Objective:
Render the lines of the records below as a numbered list, covering everything from the line that contains "Where should I" down to the line that contains "The image size is (1316, 914). point(482,697)", both included, and nothing else. Leave out any blank lines.

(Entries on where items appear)
-------------------------

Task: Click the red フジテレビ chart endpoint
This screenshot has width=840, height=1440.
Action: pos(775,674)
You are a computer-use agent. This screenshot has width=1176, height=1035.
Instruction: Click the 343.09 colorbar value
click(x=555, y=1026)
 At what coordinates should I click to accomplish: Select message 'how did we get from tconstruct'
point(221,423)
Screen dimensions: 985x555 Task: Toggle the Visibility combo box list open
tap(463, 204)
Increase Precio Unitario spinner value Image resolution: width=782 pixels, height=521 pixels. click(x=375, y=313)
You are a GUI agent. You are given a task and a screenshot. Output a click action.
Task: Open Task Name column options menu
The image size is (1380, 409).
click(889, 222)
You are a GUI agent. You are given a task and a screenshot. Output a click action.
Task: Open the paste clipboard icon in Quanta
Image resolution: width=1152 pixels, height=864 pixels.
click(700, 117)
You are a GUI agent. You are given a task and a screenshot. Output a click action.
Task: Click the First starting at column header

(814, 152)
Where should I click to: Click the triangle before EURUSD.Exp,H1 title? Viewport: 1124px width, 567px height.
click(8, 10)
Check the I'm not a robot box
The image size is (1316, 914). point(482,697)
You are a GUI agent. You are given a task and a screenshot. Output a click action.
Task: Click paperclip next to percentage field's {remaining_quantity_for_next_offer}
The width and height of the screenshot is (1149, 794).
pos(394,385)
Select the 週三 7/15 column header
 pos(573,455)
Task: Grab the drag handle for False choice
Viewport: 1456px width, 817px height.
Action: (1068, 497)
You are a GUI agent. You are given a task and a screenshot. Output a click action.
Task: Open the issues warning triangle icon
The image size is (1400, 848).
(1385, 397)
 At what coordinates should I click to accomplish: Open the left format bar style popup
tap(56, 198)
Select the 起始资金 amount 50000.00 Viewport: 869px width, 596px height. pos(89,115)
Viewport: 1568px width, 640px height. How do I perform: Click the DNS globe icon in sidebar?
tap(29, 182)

-------------------------

Response:
1. Where should I click to: Click the triangle before EURUSD.Exp,H1 title? Viewport: 1124px width, 567px height.
2. click(8, 10)
3. Check the I'm not a robot box
4. The image size is (1316, 914). point(482,697)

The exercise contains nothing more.